Dário sonhou em ser trapezista. Foi muitas outras coisas. E teve a vida mudada com o novo mapa de Goiana
O circo perdeu um aspirante a trapezista. Os bares e restaurantes perderam um garçom. A usina de cana-de-açúcar perdeu mão de obra para a moagem. Teve gente que ficou sem pedreiro, faxineiro, pintor, lavador, carregador. Durante 20 anos, o recifense Dário Evangelista de Souza, 43, foi tudo isso e mais o que aparecesse pela frente. Até que, em 2010, acabou contratado para trabalhar nas obras da Hemobrás. Hoje, é um dos 450 profissionais que ajudam a construir a fábrica de R$ 670 milhões que vai produzir hemoderivados em Goiana, na Mata Norte do estado. Se não for o mais famoso, é um dos mais. Conhece todo mundo. Só falta dar autógrafos.
Dário entrou na Hemobrás como servente de pedreiro. Fazia massa, carregava tijolos, areia, cimento. Virou auxiliar de serviços gerais. Serve café, limpa o escritório. “Mas esse não é o meu alvo. Pretendo ir um pouco mais adiante. Quero virar zelador”, diz o quase trapezista, que estudou apenas até a segunda série do ensino fundamental e só conviveu com os pais até os oito anos de idade, quando eles se separaram. Cada um foi para o seu lado. O menino, caçula de 11 filhos, “foi morar na casa dos outros”.
Dário viveu de casa em casa até ir parar na de uma irmã mais velha, em Goiana. Tinha 18 anos quando decidiu seguir com uma trupe circense. Durante cerca de um ano, trabalhou como peão. Desmontava e montava a lona. Fazia o serviço pesado, sempre sonhando com o picadeiro. Com o tempo, mudou de ideia. Largou o circo. “A gente vai descobrindo no decorrer da vida o que é o forte da gente, qual é o alvo. A gente vai fazendo um pouco até dizer ‘vou seguir por aqui’.” Mas ele não voltou logo para Goiana. Foi para Vitória de Santo Antão, onde trabalhou como garçom.
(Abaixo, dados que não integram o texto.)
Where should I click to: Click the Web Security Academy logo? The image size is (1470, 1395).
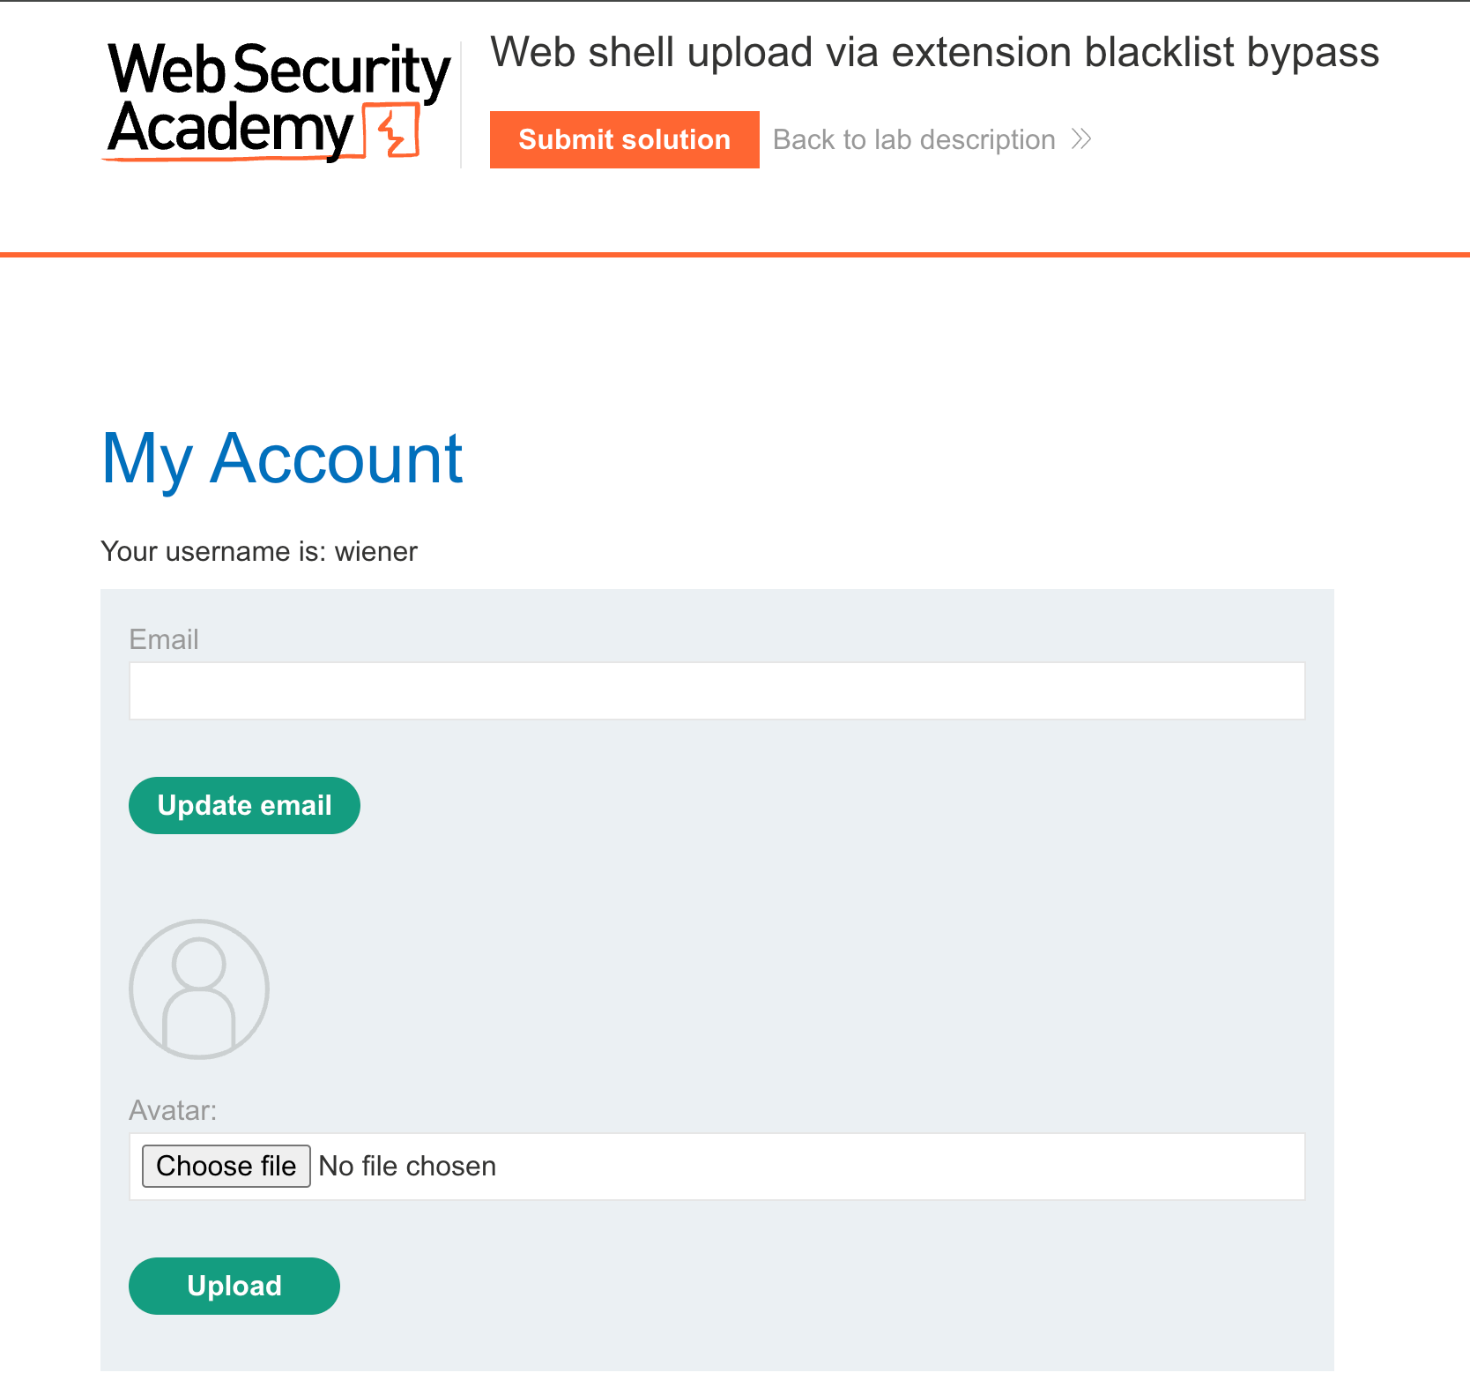coord(278,101)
Dário ainda espera crescer na Hemobrás, onde trabalha desde 2010. Obras civis devem sem concluídas em 2014
Quando voltou para a casa da irmã, não estava mais só. Tinha conhecido Laudicéa, com quem decidiu construir uma família. Juntos fizeram Dário, 22, Daiane, 20, Douglas, 18, e Diego, 14. O mais velho já está encaminhado na vida. Tem o curso técnico de contabilidade e trabalha em uma empresa de montagem de câmeras de segurança. Daiane deu uma parada depois de concluir o ensino médio, mas Dário espera que ela se anime a continuar. O mais novo quer ser policial. E Douglas deseja trabalhar como auxiliar de escritório. “Disse para ele continuar estudando. Quando se sonha com os pés no chão fica mais fácil de alcançar o sonho”, ensina.
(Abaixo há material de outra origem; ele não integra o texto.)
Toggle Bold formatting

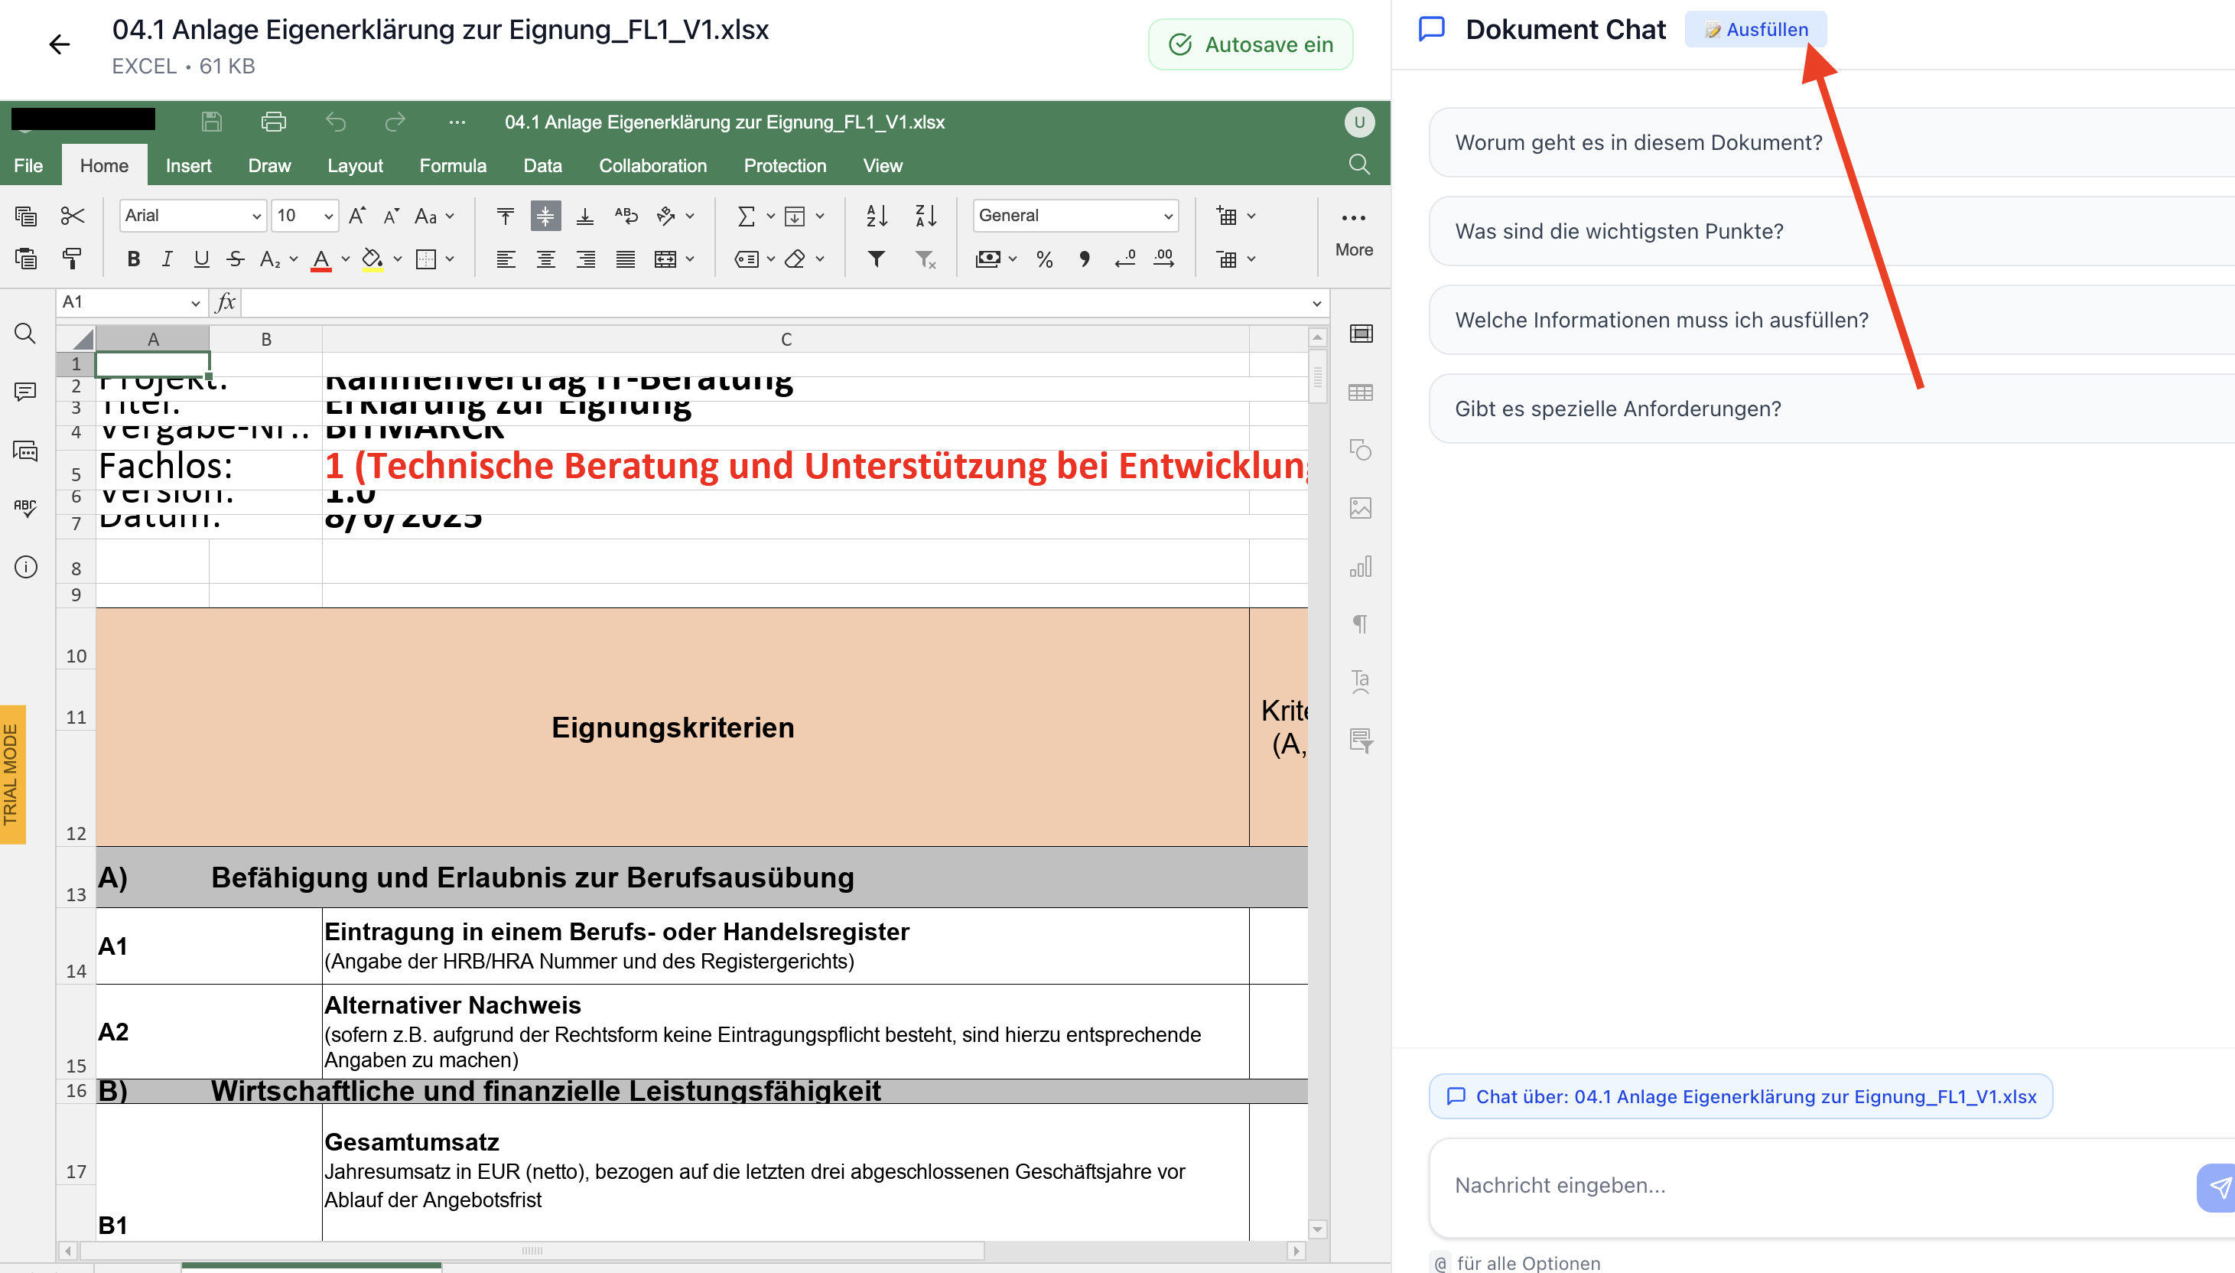click(x=133, y=259)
Agora Dário quer levar Laudicéa para trabalhar na Hemobrás. Se conseguir, será o primeiro emprego dela. Dário tem esperança. Aconteceu com ele, afinal. Foi o fim de um período de incertezas. A cana só dava emprego certo por cinco meses. Os outros sete eram de bicos. “Às vezes faltava o pão na mesa.” Hoje, a situação é diferente. Para ele e outras famílias. “As fábricas que estão vindo para cá vão abrir muitas vagas de emprego. Tem gente deixando a cana para trabalhar. Imagino que daqui a 10, 15, 20 anos nossos filhos e netos estarão empregados.” Mas para que eles estejam realmente empregados, ainda é preciso investir em qualificação.
O Senai e o Senac trabalham em parceria com a UPE, o Instituto Federal de Pernambuco (IFPE) e outras entidades para formatar um programa e capacitar 30 mil pessoas até 2015. Dados da Agência de Desenvolvimento de Goiana (AD Goiana) mostram que a instalação dos empreendimentos nos polos farmacoquímico (capitaneado pela Hemobrás) e automotivo (com a fábrica da Fiat à frente) deve gerar mais de 23 mil empregos até 2016. Mas o gargalo não está apenas na qualificação. “O saneamento tem que melhorar. E há muitas ruas esburacadas. Precisa melhorar para darmos boas-vindas a quem vem de fora”, lembra Dário.